Кризи, куря, прохаживался по сорной траве между тупиком и другими путями. Дед, лежа на животе, смотрел на ботинки сторожа через сетку одуванчиков и лисохвоста. Хруп, стоп, поворот. Каждые несколько минут на гравий падал окурок и принимал смерть под правым ботинком Кризи. Дед слышал звук свинчиваемой крышки, бульканье, отрыжку. Впечатление было, что Кризи кого-то ждет, убивает время, может, собирается с духом.
Дед гадал, к чему бы это. Кризи должен был обходить пути, выслеживать бродяг и воришек, вроде моего деда, которые стеклись тем летом на Гринвичскую станцию, привлеченные слухами о просыпанном из вагонов дармовом угле. Первый раз Кризи поймал моего деда, потому что тому мешали бежать двадцать пять фунтов угля в мешке из-под сахара.

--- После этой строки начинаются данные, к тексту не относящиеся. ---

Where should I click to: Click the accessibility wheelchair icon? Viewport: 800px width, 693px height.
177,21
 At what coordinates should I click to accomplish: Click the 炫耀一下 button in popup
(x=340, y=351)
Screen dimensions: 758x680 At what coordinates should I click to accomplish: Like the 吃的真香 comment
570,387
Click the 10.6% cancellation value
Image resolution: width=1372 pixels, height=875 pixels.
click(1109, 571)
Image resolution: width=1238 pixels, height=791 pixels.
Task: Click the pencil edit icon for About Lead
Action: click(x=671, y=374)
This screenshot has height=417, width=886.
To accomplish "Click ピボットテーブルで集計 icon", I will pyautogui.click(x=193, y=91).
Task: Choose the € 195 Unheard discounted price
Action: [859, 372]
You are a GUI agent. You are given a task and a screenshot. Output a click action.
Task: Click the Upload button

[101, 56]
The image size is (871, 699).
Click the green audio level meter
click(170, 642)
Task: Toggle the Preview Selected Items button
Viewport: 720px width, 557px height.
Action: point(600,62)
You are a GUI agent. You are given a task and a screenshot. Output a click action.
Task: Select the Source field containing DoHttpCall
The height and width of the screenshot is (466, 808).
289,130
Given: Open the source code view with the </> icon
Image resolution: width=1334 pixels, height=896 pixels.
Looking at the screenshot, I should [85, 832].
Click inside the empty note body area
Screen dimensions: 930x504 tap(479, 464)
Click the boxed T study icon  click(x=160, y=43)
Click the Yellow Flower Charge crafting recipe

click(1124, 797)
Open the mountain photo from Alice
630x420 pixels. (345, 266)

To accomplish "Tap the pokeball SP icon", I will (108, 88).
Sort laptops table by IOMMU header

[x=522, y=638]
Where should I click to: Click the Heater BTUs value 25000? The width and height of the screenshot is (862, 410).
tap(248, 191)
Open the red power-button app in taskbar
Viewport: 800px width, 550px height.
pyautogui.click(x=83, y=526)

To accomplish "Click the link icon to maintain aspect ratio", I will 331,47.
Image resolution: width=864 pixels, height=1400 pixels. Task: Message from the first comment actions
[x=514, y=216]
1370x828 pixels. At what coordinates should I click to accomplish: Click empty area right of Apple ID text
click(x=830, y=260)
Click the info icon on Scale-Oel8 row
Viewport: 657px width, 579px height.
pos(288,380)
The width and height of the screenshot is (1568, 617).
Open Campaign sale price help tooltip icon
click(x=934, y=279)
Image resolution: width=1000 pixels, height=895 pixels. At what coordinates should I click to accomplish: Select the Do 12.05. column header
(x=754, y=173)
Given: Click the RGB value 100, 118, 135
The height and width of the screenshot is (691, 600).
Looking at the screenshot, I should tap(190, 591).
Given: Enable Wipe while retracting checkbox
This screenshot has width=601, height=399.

Почему сторож отлынивает от работы, за которую Пенсильванская железнодорожная компания платит ему деньги? В вагоне у деда над головой копошились в гнездах мелкие зверьки, собираясь на ночной промысел. Из преподанных матерью уроков естествознания дед знал, что промысел у этих зверьков – кусать мальчиков и заражать их бешенством.
Наконец Кризи раздавил пятый окурок, снова отхлебнул из фляжки и пошел прочь. Дед сосчитал до тридцати, потом вылез из-под вагона. Отряхивая с рубашки колкий гравий, он огляделся, высматривая Кризи. Тот, с рюкзаком за спиной, шагал к белому домику. Таких домиков между путями было несколько, и дед, впервые пробравшись на Гринвичскую станцию, поначалу зачарованно воображал, что железнодорожники живут, как пастухи, при стаде поездов. Однако вскоре он узнал, что лачужки не жилые. У них была сетка на замазанных черной краской окнах, а приложив ухо к двери, можно было слышать, как внутри гудит электричество и что-то временами щелкает, как механизм банковского сейфа. Дед ни разу не видел, чтобы кто-нибудь выходил из такого дома или входил в него.
Кризи вытащил из кармана связку ключей и вошел внутрь. Дверь мягко затворилась.
Дед знал, что надо бежать домой, где ждут горячий ужин и оперетта упреков. Он хотел есть и умел пропускать крики мимо ушей. Но он пришел сюда сегодня постоять на одном сигнальном мостике, который считал своим, и проститься с очередным летом.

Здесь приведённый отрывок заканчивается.